Thread: Opinions on SSDs

Opinions on SSDs

From
"David F. Skoll"
Date:
Hi,

We run a fairly write-intensive workload and are looking at upgrading
our Pg servers.  (PostgreSQL 9.1; no practical way to upgrade to 9.2 for
a while because we use what's packaged with Debian.)

I'm considering the following configuration:

   Dual 4-core Intel CPU (E5620 at 2.4GHz)

   192GB of RAM

   Sixteen 240GB Intel SSD 520 series drives arranged using Linux
   RAID-10.  The RAID 10 array will use eight mirrored stripes using the
   "offset-copies" RAID10 scheme.

Questions:

1) Has anyone had experience with Intel 520 SSDs?  Are they reliable?
When they fail, do they fail nicely (ie, failure detected and bad drive
removed from RAID array) or horribly (data silently corrupted...) ?

2) Is this RAID arrangement sensible?  I've seen reports where some
people keep the pg_xlog directory on a separate RAID array, but I
don't really see the advantage with SSDs.

3) Our current workload peaks at about 5000 transactions per second;
you can assume about one-third to one-half of those are writes.  Do
you think we can get away with 16 10Krpm SATA drives instead of the
SSDs?

Regards,

David.


Re: Opinions on SSDs

From
"Joshua D. Drake"
Date:
On 08/12/2013 08:28 AM, David F. Skoll wrote:
>
> Hi,
>
> We run a fairly write-intensive workload and are looking at upgrading
> our Pg servers.  (PostgreSQL 9.1; no practical way to upgrade to 9.2 for
> a while because we use what's packaged with Debian.)

apt.postgresql.org

>
> I'm considering the following configuration:
>
>     Dual 4-core Intel CPU (E5620 at 2.4GHz)
>
>     192GB of RAM
>
>     Sixteen 240GB Intel SSD 520 series drives arranged using Linux
>     RAID-10.  The RAID 10 array will use eight mirrored stripes using the
>     "offset-copies" RAID10 scheme.
>
> Questions:
>
> 1) Has anyone had experience with Intel 520 SSDs?  Are they reliable?
> When they fail, do they fail nicely (ie, failure detected and bad drive
> removed from RAID array) or horribly (data silently corrupted...) ?

I don't recall if the 520s have powerloss protection but you will want
to check that.

>
> 2) Is this RAID arrangement sensible?  I've seen reports where some
> people keep the pg_xlog directory on a separate RAID array, but I
> don't really see the advantage with SSDs.

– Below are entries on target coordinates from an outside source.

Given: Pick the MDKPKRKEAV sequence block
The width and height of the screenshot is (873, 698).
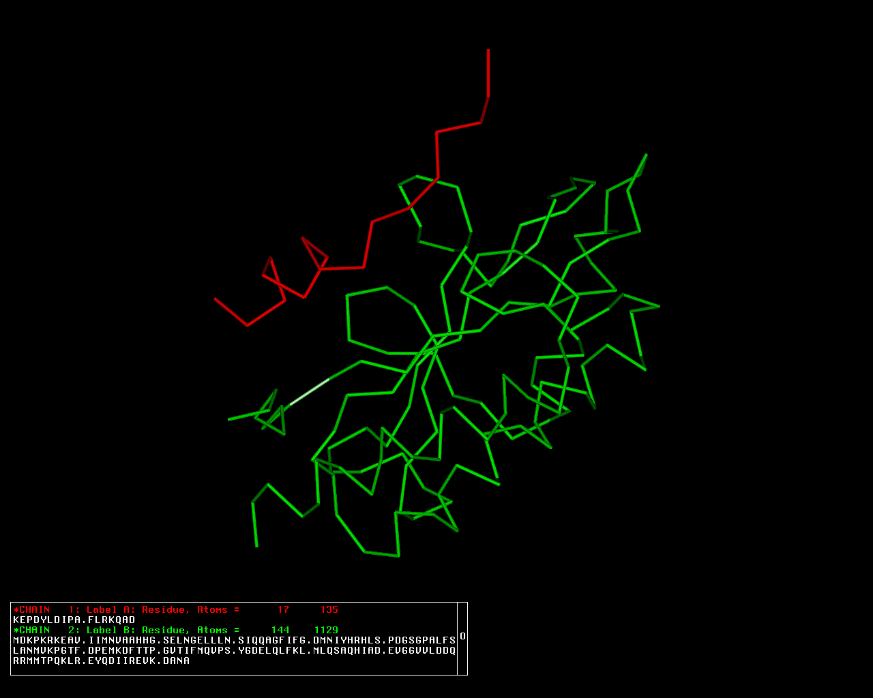Looking at the screenshot, I should [46, 640].
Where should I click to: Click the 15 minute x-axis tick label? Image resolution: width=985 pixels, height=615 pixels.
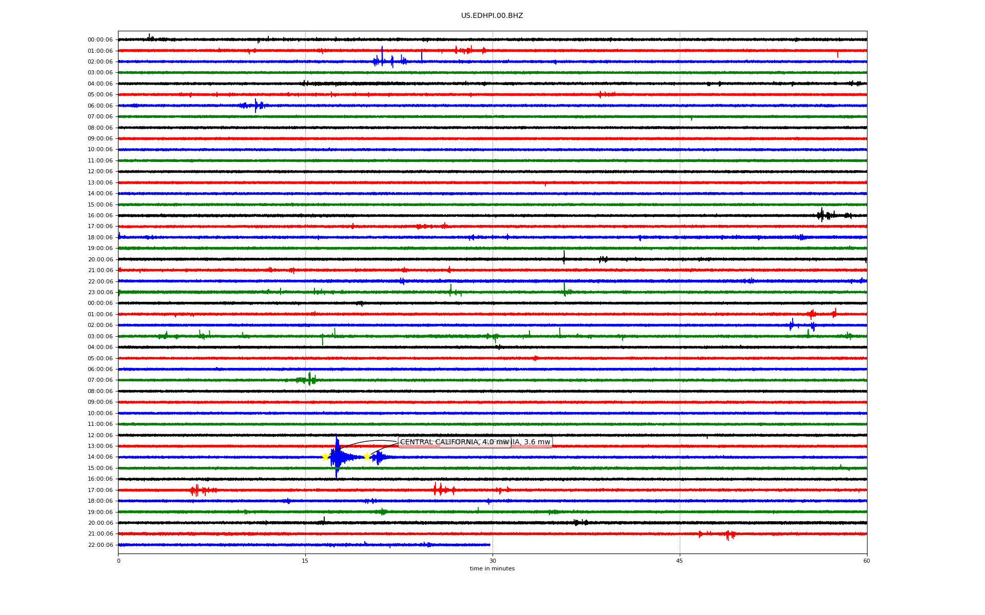point(305,561)
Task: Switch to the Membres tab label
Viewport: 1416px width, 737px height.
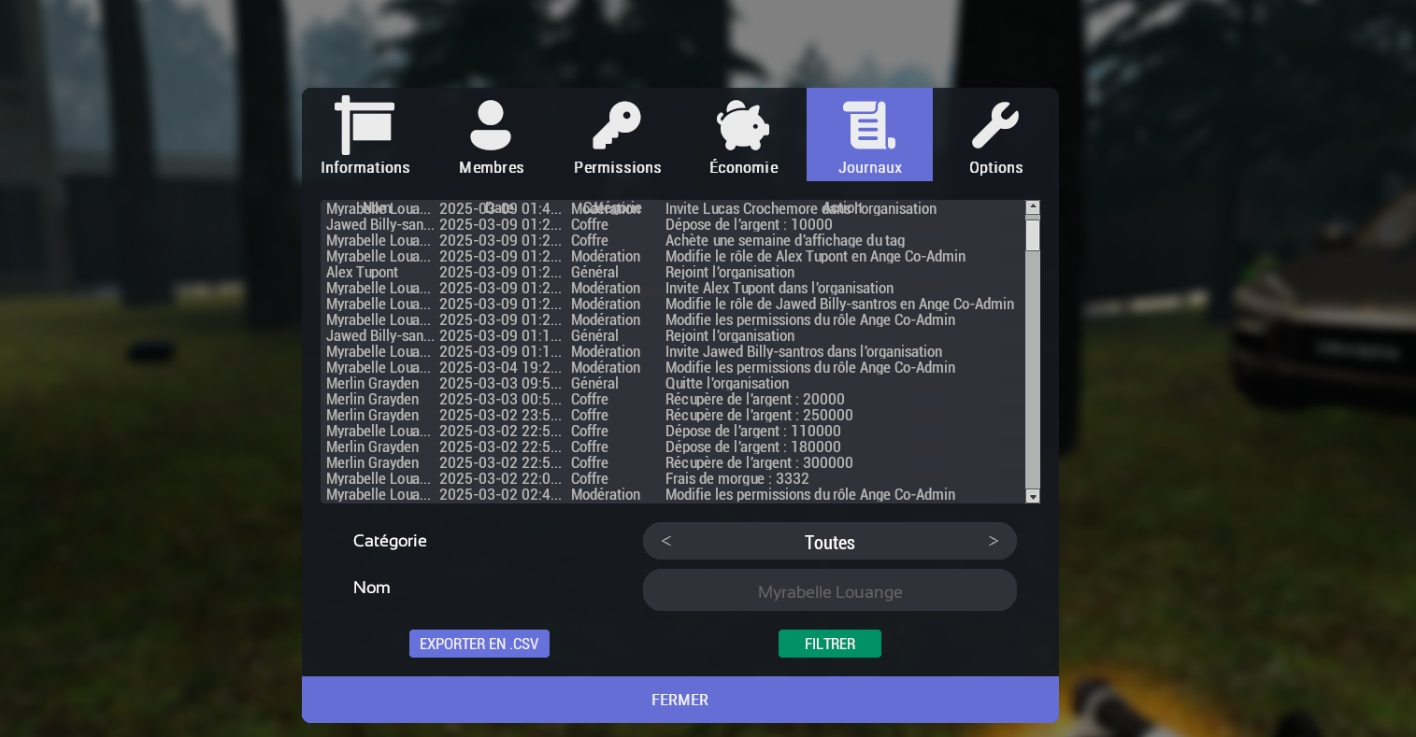Action: pyautogui.click(x=491, y=168)
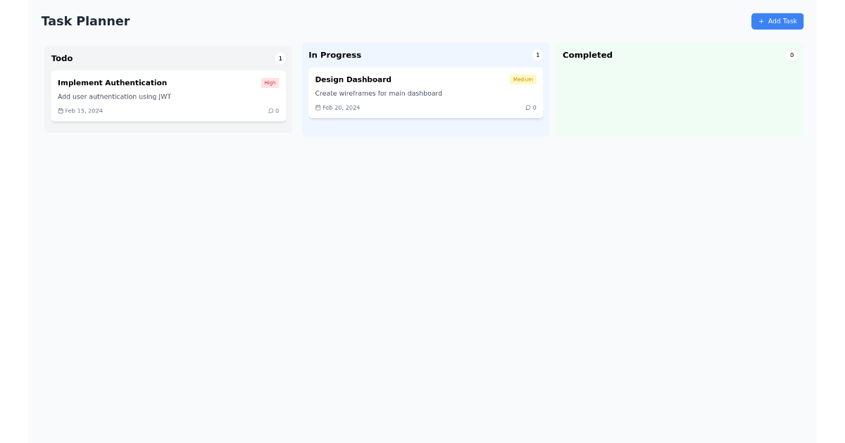
Task: Click the task count badge on Todo column
Action: (x=280, y=58)
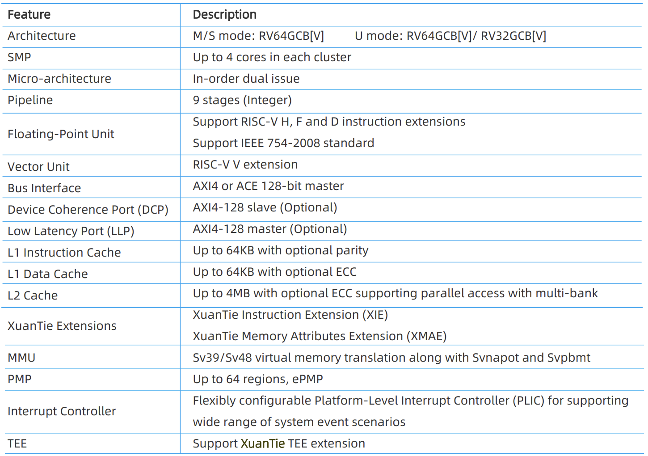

Put the pg_xlog on spindles, they are more than fast enough and won't
eat up the write life of your SSDs.

JD


--
Command Prompt, Inc. - http://www.commandprompt.com/  509-416-6579
PostgreSQL Support, Training, Professional Services and Development
High Availability, Oracle Conversion, Postgres-XC, @cmdpromptinc
For my dreams of your image that blossoms
    a rose in the deeps of my heart. - W.B. Yeats


Re: Opinions on SSDs

From
Craig James
Date:
On Mon, Aug 12, 2013 at 8:28 AM, David F. Skoll <dfs@roaringpenguin.com> wrote:

3) Our current workload peaks at about 5000 transactions per second;
you can assume about one-third to one-half of those are writes.  Do
you think we can get away with 16 10Krpm SATA drives instead of the
SSDs?

pgbench peaks out at 5K-7K transactions per second on my server which uses just 10ea. of 7Krpm SATA drives:

  WAL: RAID1 (2 disks)
  Data: RAID10 (8 disks)
  3Ware RAID controller with BBU
  2x4 core Intel CPUs
  12 GB memory

I don't know how pgbench compares to your workload.  But suspect 16 10K SATA drives would be pretty fast if you combine them with a BBU RAID controller.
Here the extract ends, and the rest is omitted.